Rewrite the rows from the line with "The width and" to the line with "(211, 323).", requests included, shifting every coordinate in the answers up by 55 and leaving the numbers in the requests unchanged. Leave the pictures out.

Records from a data source
....

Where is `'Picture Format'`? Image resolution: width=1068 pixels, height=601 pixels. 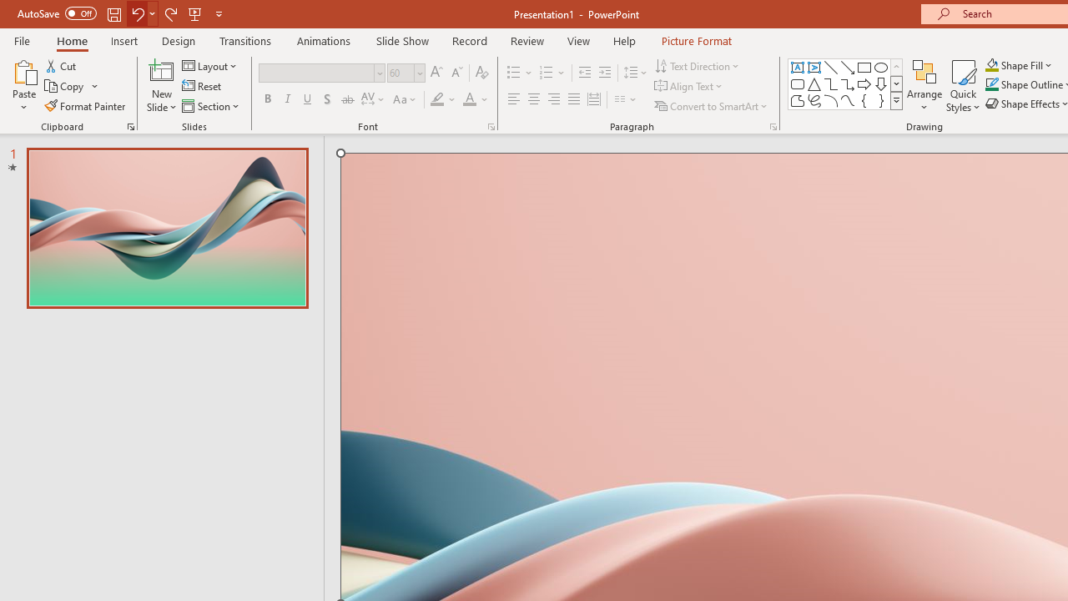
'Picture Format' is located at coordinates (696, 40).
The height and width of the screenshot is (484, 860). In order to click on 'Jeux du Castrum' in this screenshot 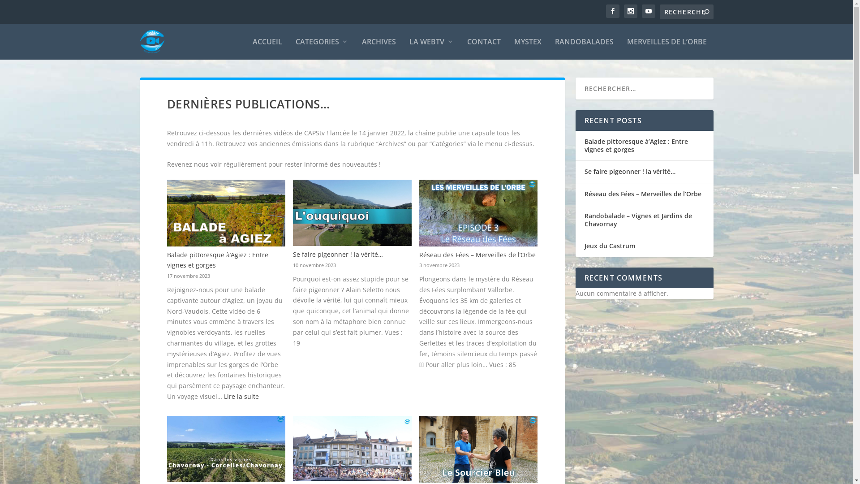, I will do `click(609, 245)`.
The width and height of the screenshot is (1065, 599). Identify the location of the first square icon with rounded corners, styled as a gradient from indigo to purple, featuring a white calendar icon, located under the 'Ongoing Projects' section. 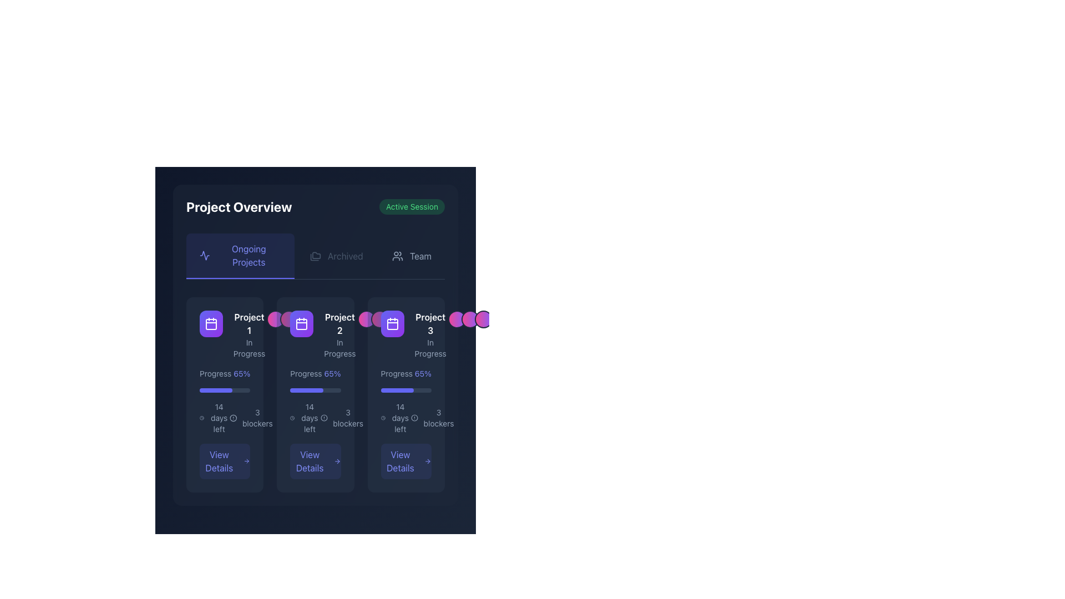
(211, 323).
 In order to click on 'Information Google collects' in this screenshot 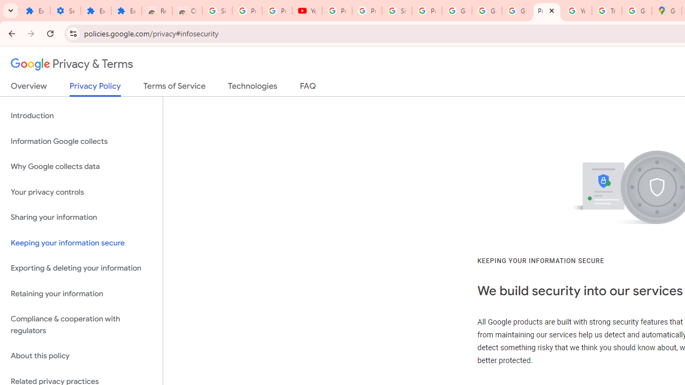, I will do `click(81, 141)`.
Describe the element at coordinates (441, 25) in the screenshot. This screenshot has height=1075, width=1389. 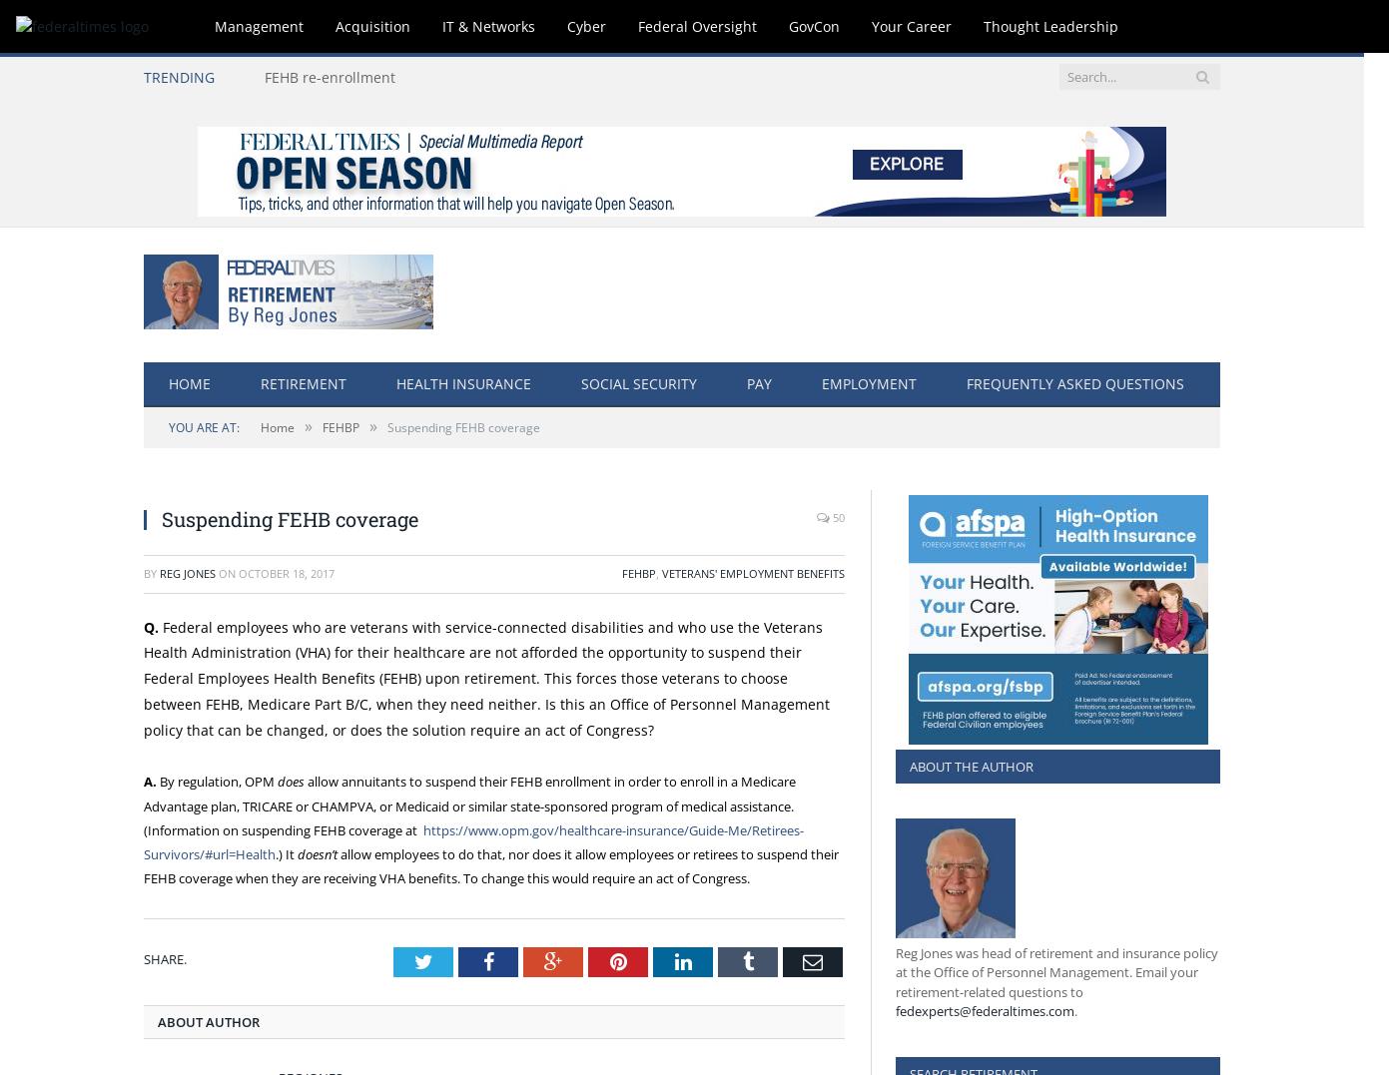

....

Exercise response
The width and height of the screenshot is (1065, 599). Identify the location of the first square icon with rounded corners, styled as a gradient from indigo to purple, featuring a white calendar icon, located under the 'Ongoing Projects' section. 
(266, 378).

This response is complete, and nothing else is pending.